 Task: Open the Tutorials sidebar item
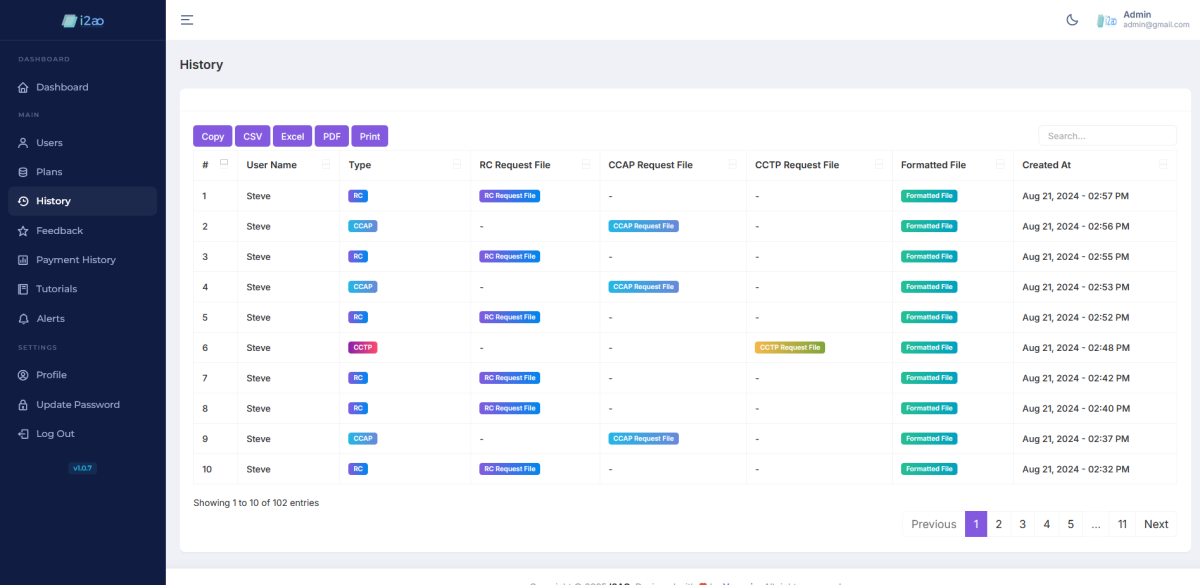(x=56, y=289)
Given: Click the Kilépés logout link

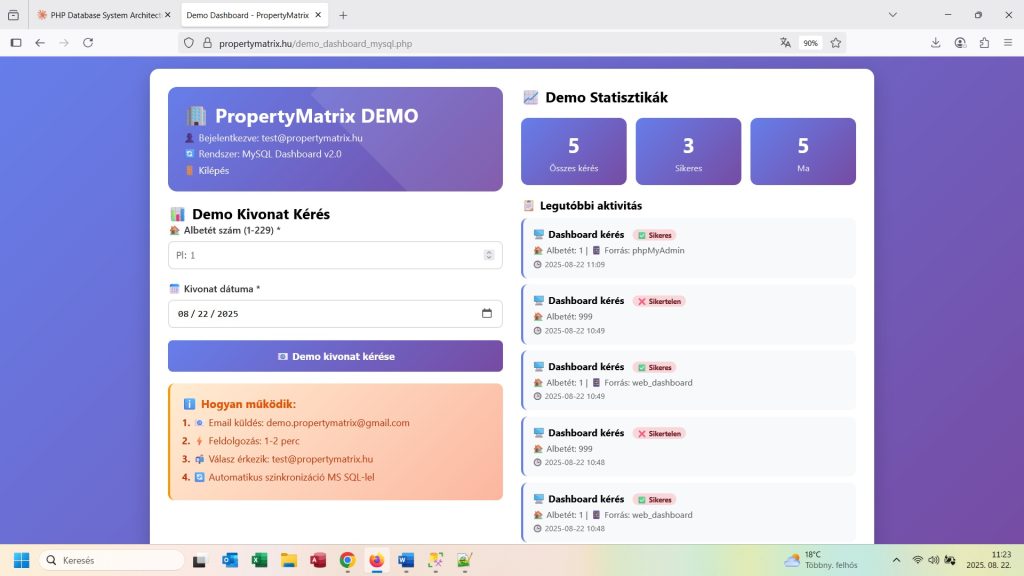Looking at the screenshot, I should click(213, 170).
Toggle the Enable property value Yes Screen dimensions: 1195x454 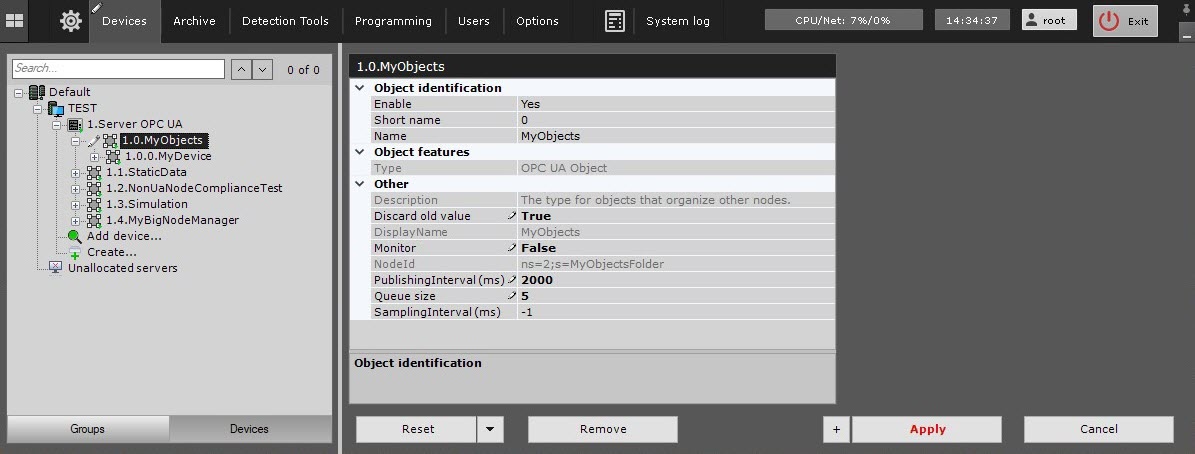tap(530, 104)
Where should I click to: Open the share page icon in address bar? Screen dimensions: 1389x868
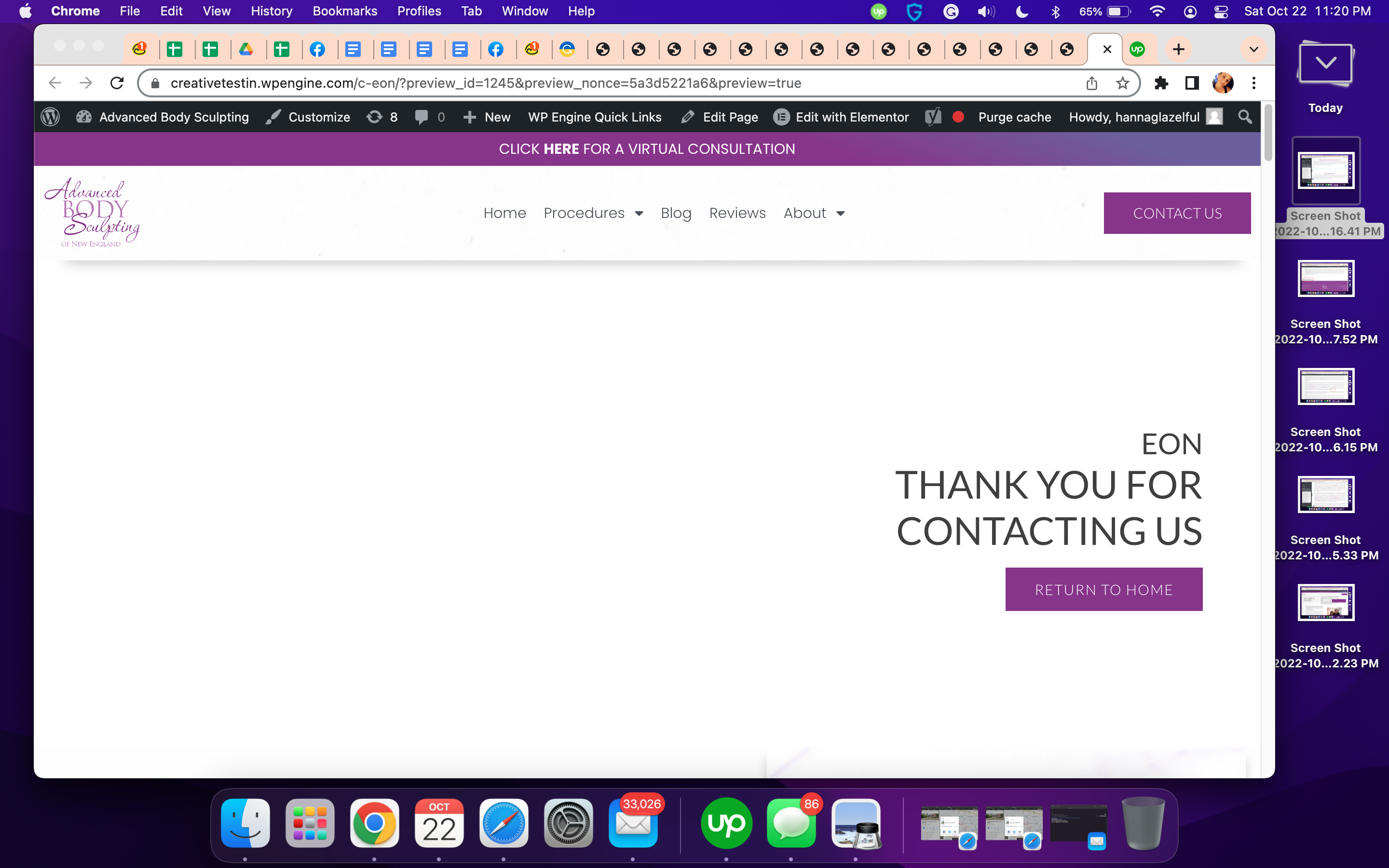click(1092, 83)
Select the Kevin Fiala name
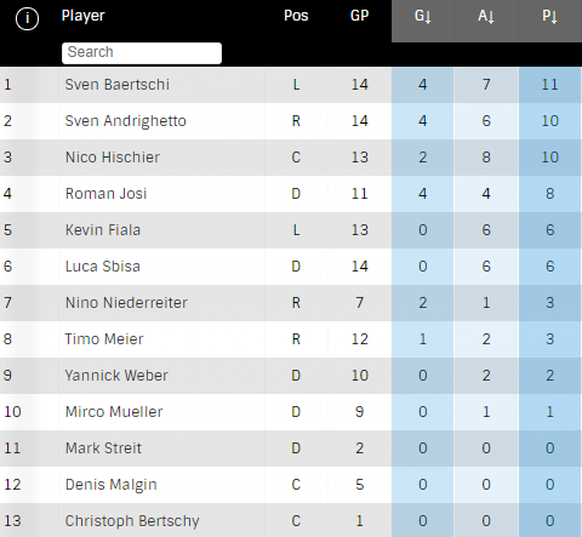The image size is (582, 537). [x=103, y=230]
• • • • • • •
_THE TASK_.
Please print, word for word, the stretch from the line containing "Where should I" through the last of the rows, leaving the pictures out.

_EXERCISE SOLUTION_.
Where should I click to: Open the share page icon in address bar? Screen dimensions: 1389x868
click(1092, 83)
Select the Kevin Fiala name
The image size is (582, 537). [x=103, y=230]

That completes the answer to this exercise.